----- Available data

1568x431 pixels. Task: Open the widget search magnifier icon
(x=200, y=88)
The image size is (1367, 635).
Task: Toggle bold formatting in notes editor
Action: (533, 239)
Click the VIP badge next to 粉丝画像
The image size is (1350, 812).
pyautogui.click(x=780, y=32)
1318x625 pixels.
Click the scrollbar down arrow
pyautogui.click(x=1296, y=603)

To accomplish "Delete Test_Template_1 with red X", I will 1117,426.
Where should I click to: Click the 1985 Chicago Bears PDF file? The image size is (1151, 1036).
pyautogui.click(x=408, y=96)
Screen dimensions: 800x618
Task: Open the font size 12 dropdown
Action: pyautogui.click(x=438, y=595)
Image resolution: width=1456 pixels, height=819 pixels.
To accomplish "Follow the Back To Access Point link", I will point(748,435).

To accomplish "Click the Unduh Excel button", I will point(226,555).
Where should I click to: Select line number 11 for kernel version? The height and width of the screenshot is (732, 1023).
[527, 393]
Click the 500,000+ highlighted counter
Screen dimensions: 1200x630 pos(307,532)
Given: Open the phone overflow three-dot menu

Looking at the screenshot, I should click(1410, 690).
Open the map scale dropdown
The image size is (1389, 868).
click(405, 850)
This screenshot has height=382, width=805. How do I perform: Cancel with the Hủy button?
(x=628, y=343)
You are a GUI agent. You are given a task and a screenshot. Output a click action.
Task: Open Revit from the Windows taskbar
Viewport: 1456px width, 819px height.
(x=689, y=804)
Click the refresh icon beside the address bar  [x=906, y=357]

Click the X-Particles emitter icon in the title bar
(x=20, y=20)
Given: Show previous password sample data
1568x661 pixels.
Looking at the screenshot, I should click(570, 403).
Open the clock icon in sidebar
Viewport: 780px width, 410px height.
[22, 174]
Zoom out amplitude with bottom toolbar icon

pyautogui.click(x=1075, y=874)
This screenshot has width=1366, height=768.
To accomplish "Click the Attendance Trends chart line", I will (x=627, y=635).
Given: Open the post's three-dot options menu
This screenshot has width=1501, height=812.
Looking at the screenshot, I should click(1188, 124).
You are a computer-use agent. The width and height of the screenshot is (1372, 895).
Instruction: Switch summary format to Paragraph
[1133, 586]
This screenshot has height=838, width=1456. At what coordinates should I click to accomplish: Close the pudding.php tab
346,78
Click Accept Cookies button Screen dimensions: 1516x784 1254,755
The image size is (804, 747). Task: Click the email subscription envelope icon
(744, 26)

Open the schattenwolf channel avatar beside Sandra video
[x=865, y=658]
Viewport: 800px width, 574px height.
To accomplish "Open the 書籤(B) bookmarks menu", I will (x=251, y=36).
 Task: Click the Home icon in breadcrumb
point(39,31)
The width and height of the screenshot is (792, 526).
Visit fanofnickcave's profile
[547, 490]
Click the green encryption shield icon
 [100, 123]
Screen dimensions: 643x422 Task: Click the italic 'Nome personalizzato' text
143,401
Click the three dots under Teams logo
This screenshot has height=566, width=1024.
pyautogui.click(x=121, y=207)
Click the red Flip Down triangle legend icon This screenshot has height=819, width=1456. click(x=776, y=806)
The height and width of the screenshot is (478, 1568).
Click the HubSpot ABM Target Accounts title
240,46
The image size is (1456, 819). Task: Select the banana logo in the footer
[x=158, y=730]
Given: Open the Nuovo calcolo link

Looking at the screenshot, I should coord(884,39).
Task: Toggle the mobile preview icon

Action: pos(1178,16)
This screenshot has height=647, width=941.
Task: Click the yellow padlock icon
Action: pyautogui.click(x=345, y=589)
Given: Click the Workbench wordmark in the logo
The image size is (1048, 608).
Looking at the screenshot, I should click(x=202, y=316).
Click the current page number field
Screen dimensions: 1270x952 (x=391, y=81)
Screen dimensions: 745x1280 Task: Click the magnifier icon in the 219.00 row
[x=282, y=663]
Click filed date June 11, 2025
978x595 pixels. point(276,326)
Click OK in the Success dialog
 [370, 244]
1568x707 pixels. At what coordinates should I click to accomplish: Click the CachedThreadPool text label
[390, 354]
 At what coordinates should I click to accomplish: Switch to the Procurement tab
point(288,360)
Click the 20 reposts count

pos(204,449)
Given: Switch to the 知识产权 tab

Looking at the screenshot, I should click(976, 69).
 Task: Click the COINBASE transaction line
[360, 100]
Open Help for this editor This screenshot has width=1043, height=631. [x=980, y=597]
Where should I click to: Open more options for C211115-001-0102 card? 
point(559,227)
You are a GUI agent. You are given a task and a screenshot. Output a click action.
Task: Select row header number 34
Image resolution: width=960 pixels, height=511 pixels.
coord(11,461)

----------

[Your objective] Can you reproduce every one of the items above, line for line and without any changes?

[Full answer]
1568x431 pixels. Task: Open the widget search magnifier icon
(x=200, y=88)
The image size is (1367, 635).
Task: Toggle bold formatting in notes editor
Action: (533, 239)
Click the VIP badge next to 粉丝画像
The image size is (1350, 812).
pyautogui.click(x=780, y=32)
1318x625 pixels.
Click the scrollbar down arrow
pyautogui.click(x=1296, y=603)

To accomplish "Delete Test_Template_1 with red X", I will 1117,426.
Where should I click to: Click the 1985 Chicago Bears PDF file? The image size is (1151, 1036).
pyautogui.click(x=408, y=96)
Screen dimensions: 800x618
Task: Open the font size 12 dropdown
Action: pyautogui.click(x=438, y=595)
Image resolution: width=1456 pixels, height=819 pixels.
To accomplish "Follow the Back To Access Point link", I will point(748,435).

To accomplish "Click the Unduh Excel button", I will point(226,555).
Where should I click to: Select line number 11 for kernel version? The height and width of the screenshot is (732, 1023).
[527, 393]
Click the 500,000+ highlighted counter
Screen dimensions: 1200x630 pos(307,532)
Given: Open the phone overflow three-dot menu

Looking at the screenshot, I should click(1410, 690).
Open the map scale dropdown
The image size is (1389, 868).
click(405, 850)
This screenshot has height=382, width=805. How do I perform: Cancel with the Hủy button?
(x=628, y=343)
You are a GUI agent. You are given a task and a screenshot. Output a click action.
Task: Open Revit from the Windows taskbar
Viewport: 1456px width, 819px height.
(x=689, y=804)
Click the refresh icon beside the address bar  [x=906, y=357]

Click the X-Particles emitter icon in the title bar
(x=20, y=20)
Given: Show previous password sample data
1568x661 pixels.
Looking at the screenshot, I should click(570, 403).
Open the clock icon in sidebar
Viewport: 780px width, 410px height.
[22, 174]
Zoom out amplitude with bottom toolbar icon

pyautogui.click(x=1075, y=874)
This screenshot has width=1366, height=768.
To accomplish "Click the Attendance Trends chart line", I will (x=627, y=635).
Given: Open the post's three-dot options menu
This screenshot has width=1501, height=812.
Looking at the screenshot, I should click(1188, 124).
You are a computer-use agent. The width and height of the screenshot is (1372, 895).
Instruction: Switch summary format to Paragraph
[1133, 586]
This screenshot has height=838, width=1456. At what coordinates should I click to accomplish: Close the pudding.php tab
346,78
Click Accept Cookies button Screen dimensions: 1516x784 1254,755
The image size is (804, 747). Task: Click the email subscription envelope icon
(744, 26)

Open the schattenwolf channel avatar beside Sandra video
[x=865, y=658]
Viewport: 800px width, 574px height.
To accomplish "Open the 書籤(B) bookmarks menu", I will (x=251, y=36).
 Task: Click the Home icon in breadcrumb
point(39,31)
The width and height of the screenshot is (792, 526).
Visit fanofnickcave's profile
[547, 490]
Click the green encryption shield icon
 [100, 123]
Screen dimensions: 643x422 Task: Click the italic 'Nome personalizzato' text
143,401
Click the three dots under Teams logo
This screenshot has height=566, width=1024.
pyautogui.click(x=121, y=207)
Click the red Flip Down triangle legend icon This screenshot has height=819, width=1456. click(x=776, y=806)
The height and width of the screenshot is (478, 1568).
Click the HubSpot ABM Target Accounts title
240,46
The image size is (1456, 819). Task: Select the banana logo in the footer
[x=158, y=730]
Given: Open the Nuovo calcolo link

Looking at the screenshot, I should coord(884,39).
Task: Toggle the mobile preview icon

Action: pos(1178,16)
This screenshot has height=647, width=941.
Task: Click the yellow padlock icon
Action: pyautogui.click(x=345, y=589)
Given: Click the Workbench wordmark in the logo
The image size is (1048, 608).
Looking at the screenshot, I should click(x=202, y=316).
Click the current page number field
Screen dimensions: 1270x952 (x=391, y=81)
Screen dimensions: 745x1280 Task: Click the magnifier icon in the 219.00 row
[x=282, y=663]
Click filed date June 11, 2025
978x595 pixels. point(276,326)
Click OK in the Success dialog
 [370, 244]
1568x707 pixels. At what coordinates should I click to accomplish: Click the CachedThreadPool text label
[390, 354]
 At what coordinates should I click to accomplish: Switch to the Procurement tab
point(288,360)
Click the 20 reposts count

pos(204,449)
Given: Switch to the 知识产权 tab

Looking at the screenshot, I should click(976, 69).
 Task: Click the COINBASE transaction line
[360, 100]
Open Help for this editor This screenshot has width=1043, height=631. [x=980, y=597]
Where should I click to: Open more options for C211115-001-0102 card? 
point(559,227)
You are a GUI agent. You are given a task and a screenshot. Output a click action.
Task: Select row header number 34
Image resolution: width=960 pixels, height=511 pixels.
coord(11,461)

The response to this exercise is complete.